En importaciones, el total promedió U$S 3.145 millones entre enero y noviembre. El complejo granario explicó el 72% de las compras externas, seguido por la actividad forestal (9%), el sector porcino (4%) y el algodón (3%), mientras que el 12% restante se distribuyó entre otras producciones.

Al comparar con el promedio del mismo período de los últimos nueve años, Coninagro marcó que algunos sectores crecieron con fuerza y otros retrocedieron. En el ranking exportador, el tabaco lideró con U$S 590 millones, un 293% por encima de su promedio histórico. Le siguió el arroz con U$S 414 millones (+181%) y luego el complejo forestal con U$S 148 millones (+154%). El complejo lácteo se destacó con U$S 1.621 millones, un 129% de crecimiento frente a los U$S 738 millones del promedio 2016–2024. En sentido contrario, la única caída relevante la registró la actividad avícola, con U$S 87 millones, un retroceso del 64% frente al promedio histórico (U$S 218 millones).

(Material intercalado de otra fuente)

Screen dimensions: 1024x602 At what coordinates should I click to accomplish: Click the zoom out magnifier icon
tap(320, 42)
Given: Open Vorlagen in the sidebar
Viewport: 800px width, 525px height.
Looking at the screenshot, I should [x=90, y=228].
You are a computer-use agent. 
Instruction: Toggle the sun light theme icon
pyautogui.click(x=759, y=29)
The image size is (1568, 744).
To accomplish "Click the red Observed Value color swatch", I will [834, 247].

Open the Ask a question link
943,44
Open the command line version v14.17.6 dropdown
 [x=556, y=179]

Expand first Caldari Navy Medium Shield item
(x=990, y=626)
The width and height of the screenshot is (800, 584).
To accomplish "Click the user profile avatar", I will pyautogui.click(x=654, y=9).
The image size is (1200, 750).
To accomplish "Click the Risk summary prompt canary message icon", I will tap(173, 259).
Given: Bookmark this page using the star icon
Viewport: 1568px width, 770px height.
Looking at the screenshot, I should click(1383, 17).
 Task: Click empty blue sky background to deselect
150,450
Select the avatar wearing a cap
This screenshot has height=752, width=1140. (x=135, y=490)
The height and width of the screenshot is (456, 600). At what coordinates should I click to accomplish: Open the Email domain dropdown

En importaciones, Coninagro informó que cuatro complejos prácticamente duplicaron o más que duplicaron sus compras externas respecto del promedio 2016–2024. Los cítricos dulces encabezaron el incremento con U$S 24,6 millones (+118%), seguidos por el maní con U$S 1,7 millones (+102%). En niveles similares se ubicaron el complejo bovino con U$S 97 millones (+98%) y la vitivinicultura con U$S 43 millones (+97%). En el otro extremo, el informe indicó bajas cercanas al 50% en papa (de U$S 20 millones a U$S 10 millones), apicultura (de U$S 96.000 a U$S 45.000), hortalizas (de U$S 31 millones a U$S 15 millones) y el complejo ovino (U$S 2 millones frente a U$S 3 millones del período anterior).